Logroño está cerca, casi al alcance del bordón, pero antes el Camino embauca al peregrino a desplazarse entre barrancos hasta Viana. Se despide Navarra, recorrida de norte a sur y de este a oeste durante 142 kilómetros, y se presenta La Rioja.
Abandonamos Torres del Río por la parte alta y sus últimas calles dan paso a una pista que a su vez cede ante un camino posterior. Éste termina por endurecerse y emula el trazado de la NA-1110(antigua N-111), carretera que cruzamos en plena subida para alcanzar la ermita de la Virgen del Poyo (Km 2,7). El santuario, en sillarejo y muy sobrio, fue construido en el XVI y reformado durante el barroco y el siglo XIX. Bajamos de nuevo a la NA-1110 y la seguimos hasta salir de la curva, donde tomamos un camino que sube hasta una carretera secundaria que va hacia Bargota (Km 3,6).
Seguimos de frente por la carretera y la dejamos cien metros después para coger una pista. Gracias a ella podemos descender más cómodos el barranco de Cornava, un desnivel de más de 125 metros fruto de la erosión del agua. No todo es arcilla, aquí crecen pinos de repoblación y algunos frutales, y al fondo del barranco hay parcelas geométricas de viñedos y olivares nutridos por la tierra semiárida. Llegados al fondo de la hoya continuamos entre toboganes y prestando atención a los cruces. Nuestro trazado es calcado al de la NA-1110 y por eso no es de extrañar que terminemos caminando por ella (Km 7,5).

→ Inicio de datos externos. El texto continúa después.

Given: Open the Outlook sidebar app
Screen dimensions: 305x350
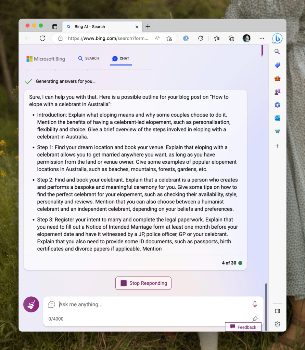Looking at the screenshot, I should 277,118.
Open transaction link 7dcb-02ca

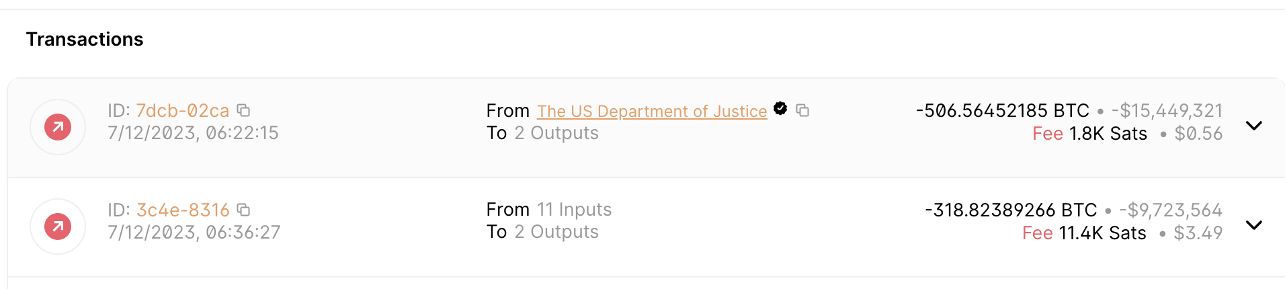pos(183,110)
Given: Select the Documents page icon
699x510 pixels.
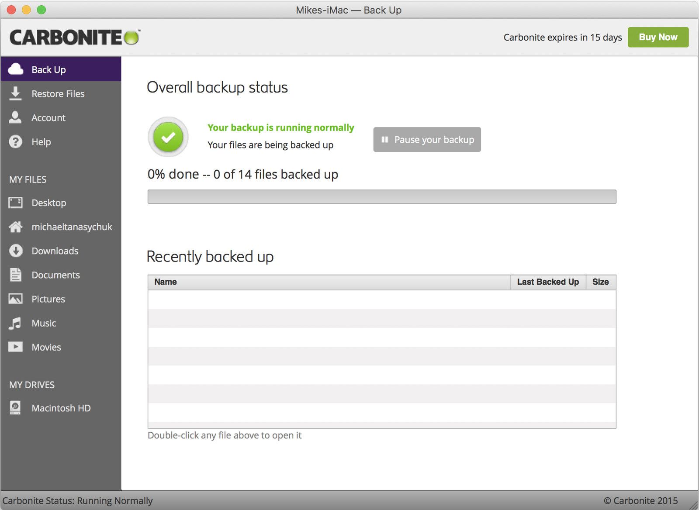Looking at the screenshot, I should tap(16, 275).
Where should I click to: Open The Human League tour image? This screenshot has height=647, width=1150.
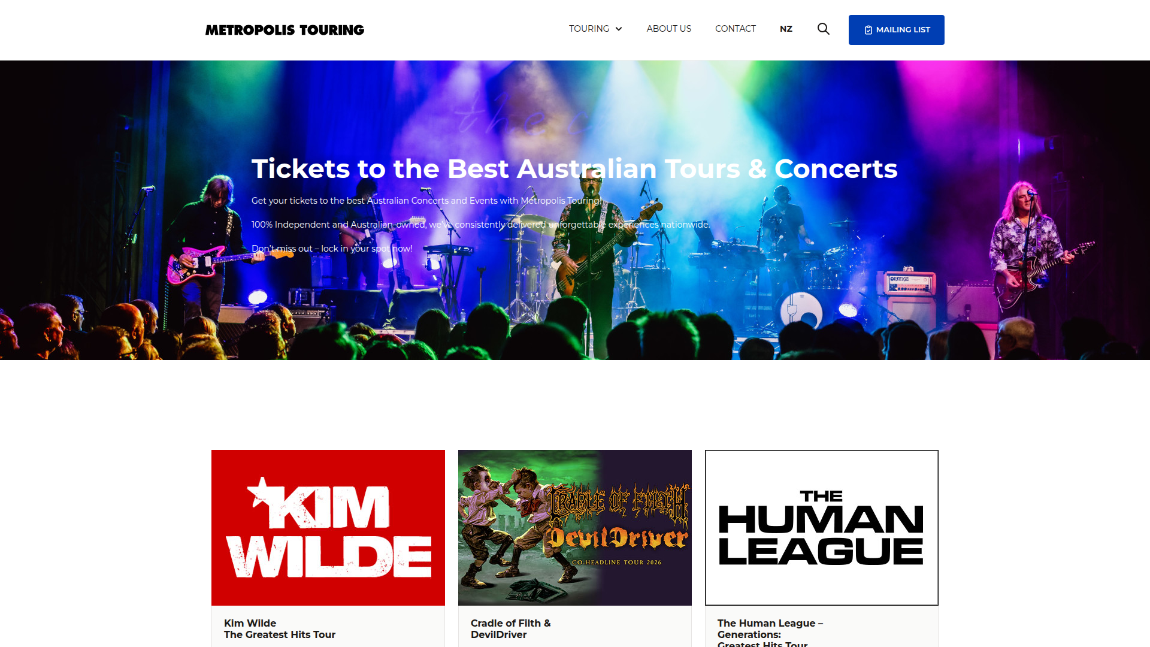[822, 528]
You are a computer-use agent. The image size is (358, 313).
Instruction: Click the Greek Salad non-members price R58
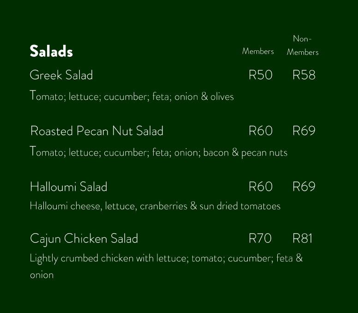point(304,75)
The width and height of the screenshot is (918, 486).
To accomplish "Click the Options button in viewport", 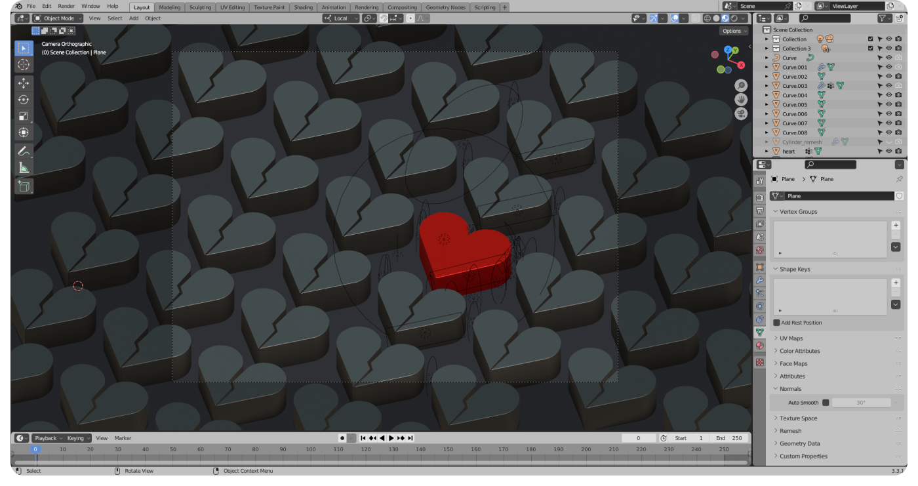I will (x=734, y=31).
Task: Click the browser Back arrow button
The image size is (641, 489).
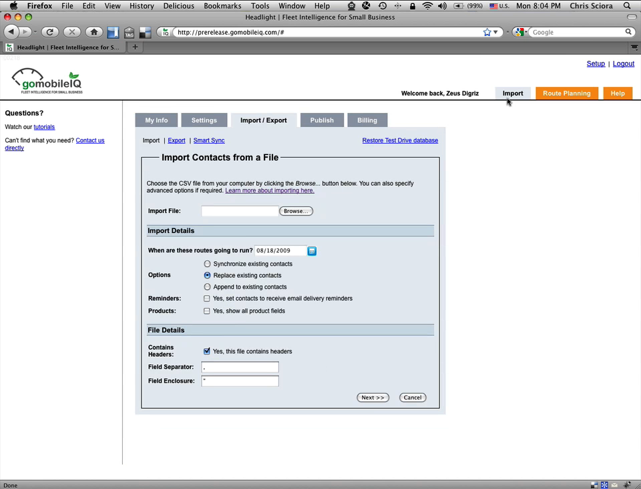Action: click(11, 32)
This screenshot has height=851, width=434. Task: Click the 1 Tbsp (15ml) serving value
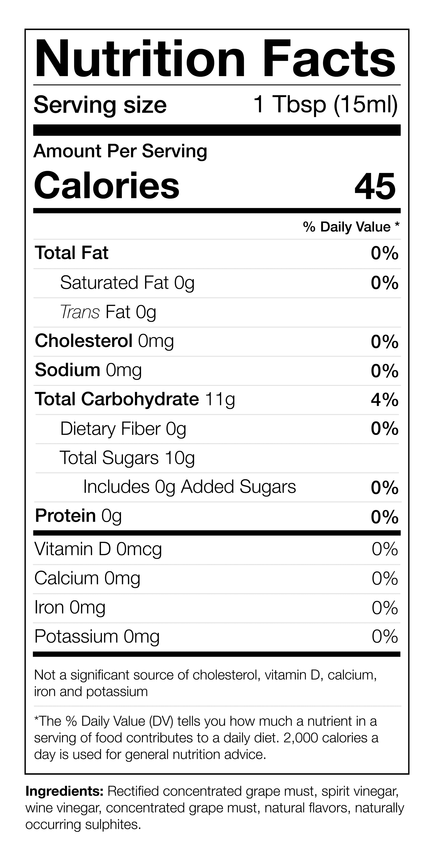[326, 105]
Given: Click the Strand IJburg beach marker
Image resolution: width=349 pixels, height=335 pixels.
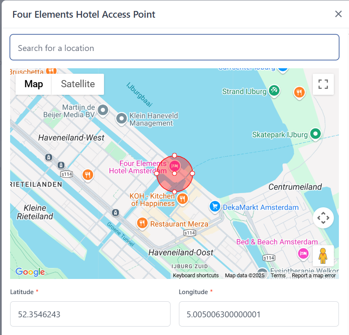Looking at the screenshot, I should click(274, 90).
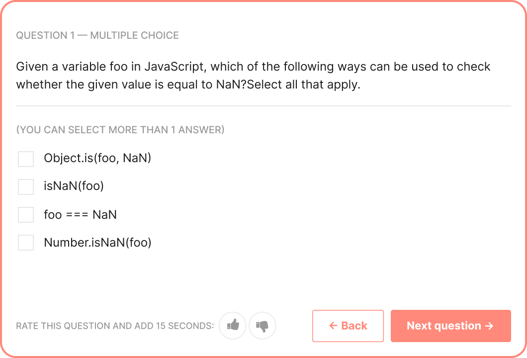527x358 pixels.
Task: Click the right arrow in Next question
Action: (x=489, y=326)

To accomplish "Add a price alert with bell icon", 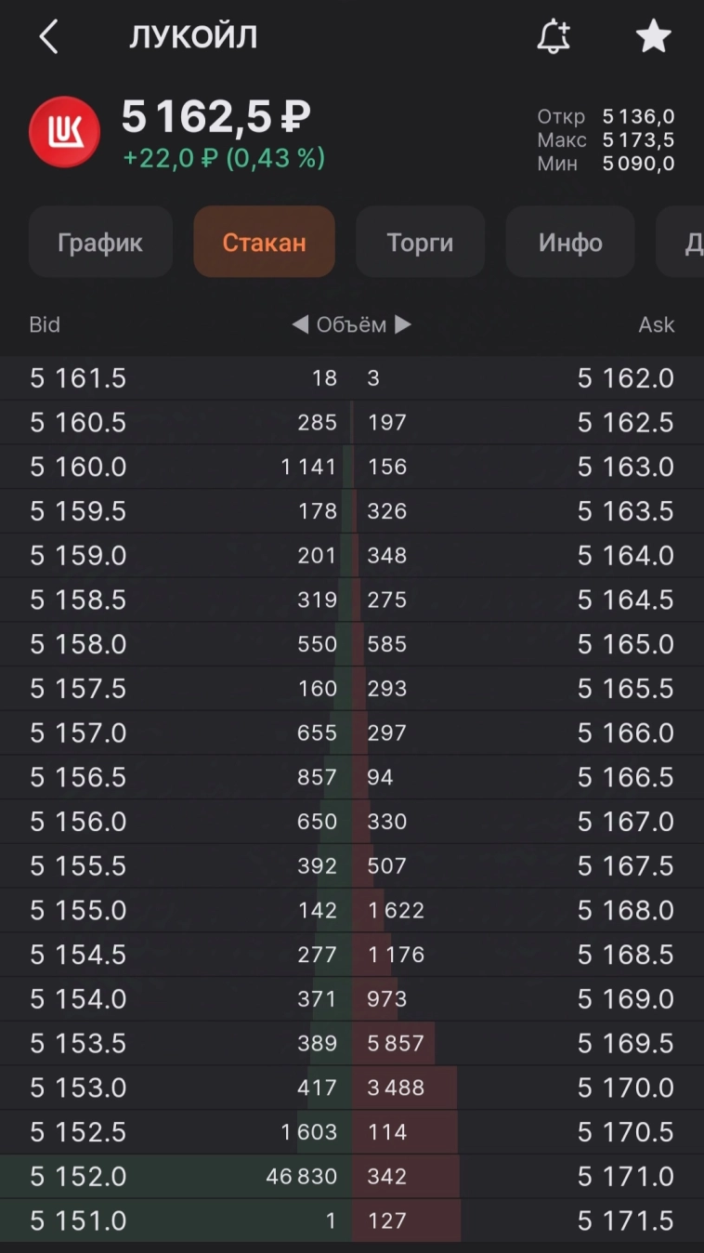I will coord(554,37).
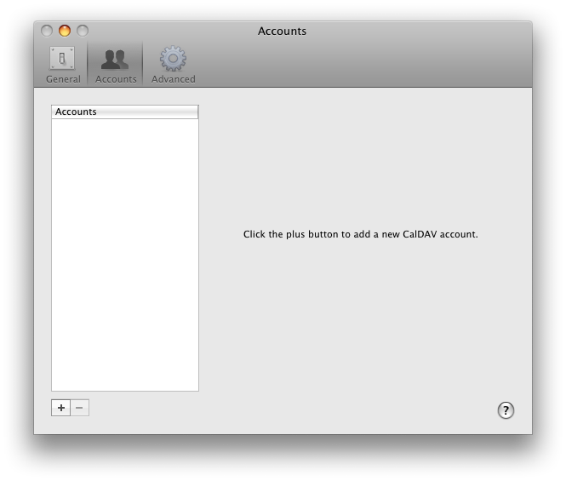Open the Advanced gear icon
The height and width of the screenshot is (481, 566).
(x=173, y=59)
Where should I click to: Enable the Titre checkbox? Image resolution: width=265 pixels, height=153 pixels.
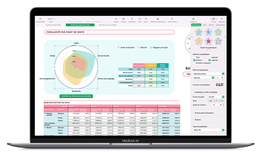pyautogui.click(x=194, y=57)
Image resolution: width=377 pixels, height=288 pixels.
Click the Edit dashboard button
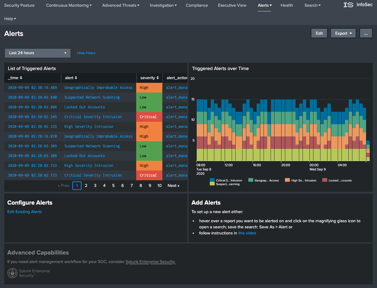319,33
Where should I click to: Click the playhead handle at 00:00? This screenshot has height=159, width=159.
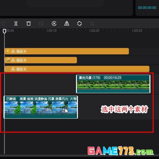coord(4,31)
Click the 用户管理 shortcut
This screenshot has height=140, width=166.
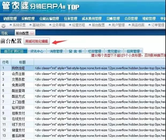(x=118, y=25)
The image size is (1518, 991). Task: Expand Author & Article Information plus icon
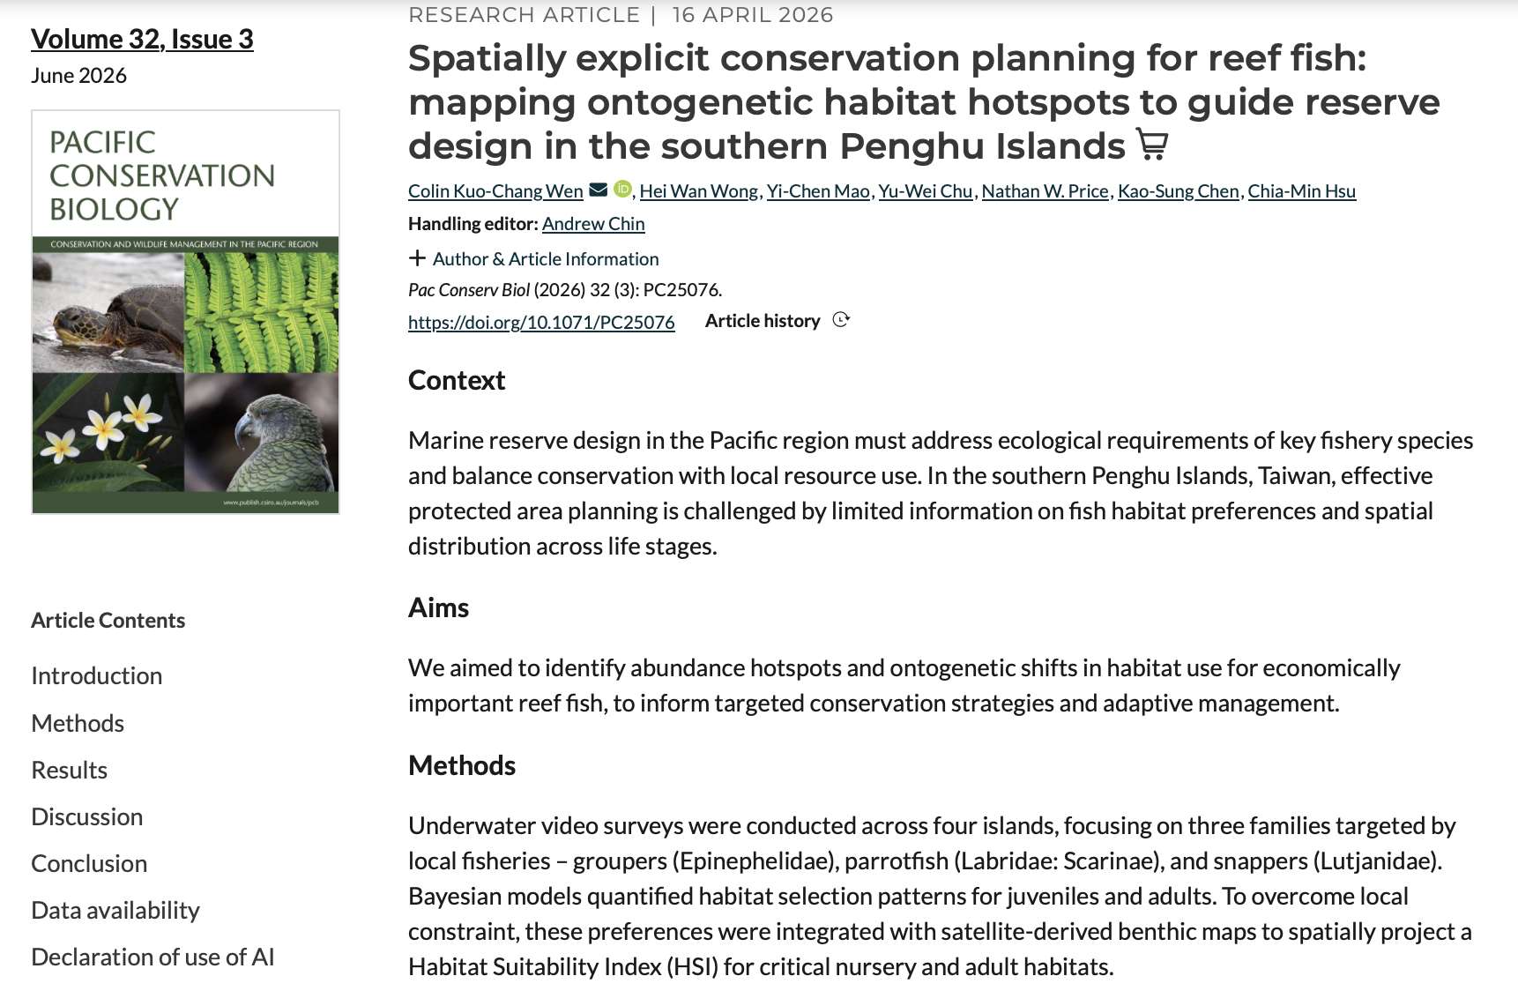click(x=417, y=258)
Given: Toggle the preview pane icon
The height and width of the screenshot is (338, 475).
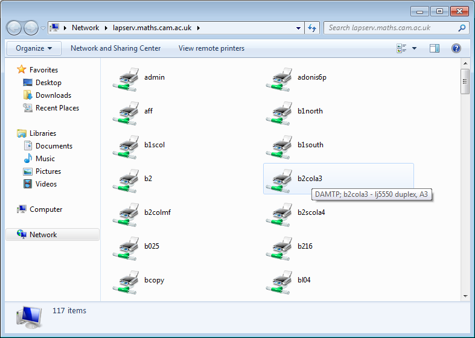Looking at the screenshot, I should tap(435, 48).
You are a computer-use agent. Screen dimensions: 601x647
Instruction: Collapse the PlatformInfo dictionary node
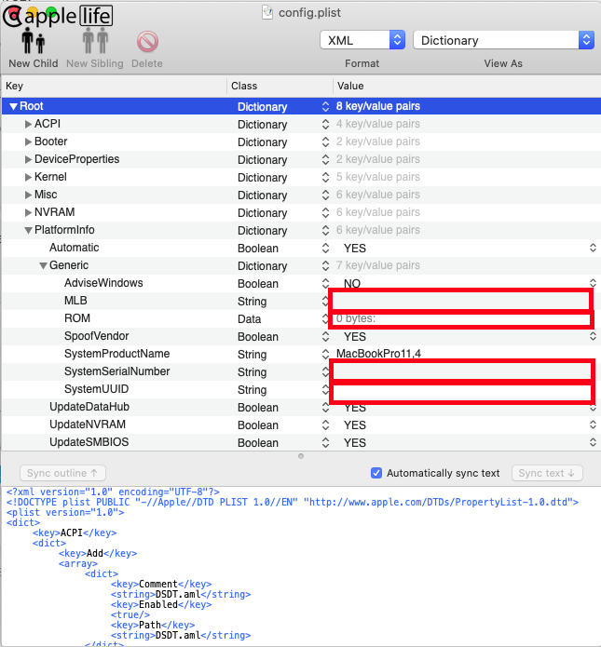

Tras un kilómetro de asfalto salimos por la izquierda y proseguimos en paralelo a la vía hasta la entrada de Viana. Avanzamos hasta el centro de la población por las calles El Cristo, La Pila, el portal de la Trinidad, la plaza del Coso, donde está el Balcón de Toros y, finalmente, la calle Mayor, que conduce hasta la plaza de los Fueros. Aquí se dan cita, frente a frente, el Ayuntamiento y la iglesia de Santa María, gótica de soberbias dimensiones y orgullosa de su original portada renacentista.
Km 10,5. Viana (Todos los Servicios)
Dejamos Viana junto al colegio Ricardo Campano y por una pista entre huertas vamos a cruzar la NA-7220. Más adelante haremos lo propio con la NA-1110 y seguiremos también por pista hasta la ermita de la Virgen de Cuevas (Km 13,3). Si alguien necesita un descanso debe saber que detrás de la ermita hay una agradable zona arbolada con mesas y una fuente. El día pasa entre campos de cultivo y, al llegar a la altura de una señal que indica Observatorio El Bordón, Laguna de las Cañas (Km 14,6), giramos a la derecha para internarnos brevemente en un pinar.
A partir de aquí será un andadero el que nos guíe hasta la capital riojana. Entramos en Logroño por el puente de piedra sobre el Ebro, de 1884 pero construido sobre reformas del primitivo que se levantó en el siglo XI por Santo Domingo de la Calzada y San Juan de Ortega. Tras el vado se pasa la rotonda y se gira a la derecha por la calle Rúa Vieja, donde se encuentra el albergue municipal.
---- Qué ver ---
VIANA: es el último pueblo de Navarra en el Camino de Santiago. Fundado por Sancho el Fuerte en 1219.
La casa consistorial está situada en la plaza de los Fueros. Se terminó de edificar en 1692 y su fachada responde a los cánones clásicos del barroco francés.
Iglesia de Santa María: De soberbias dimensiones, Santa María es gótica. Fue construida entre 1250 y 1312 y ampliada entre el siglo XVI y XVIII.
LOGROÑO:
Es la segunda gran ciudad del Camino Francés. Logroño es fundamentalmente una ciudad de servicios con una afamada red comercial. Su casco antiguo está repleto de bares y tiendas con un buen ambiente hospitalario. estatua del general Espartero.
Puente sobre el Ebro:
Para entrar en Logroño hay que cruzar el Ebro. Para ello se construyó en el siglo XI un puente, atribuido a Santo Domingo de la Calzada y San Juan de Ortega, en un vado natural del río.
Catedral de Santa María la Redonda:
El día 15 de agosto de 1959 la hasta entonces Iglesia Colegial de "Santa María de la Redonda", por especial concesión del Papa Juan XXIII, recibió el título de Catedral. La portada es rococó y sus torres gemelas de estilo riojano llevan los nombres de San Pedro y San Pablo.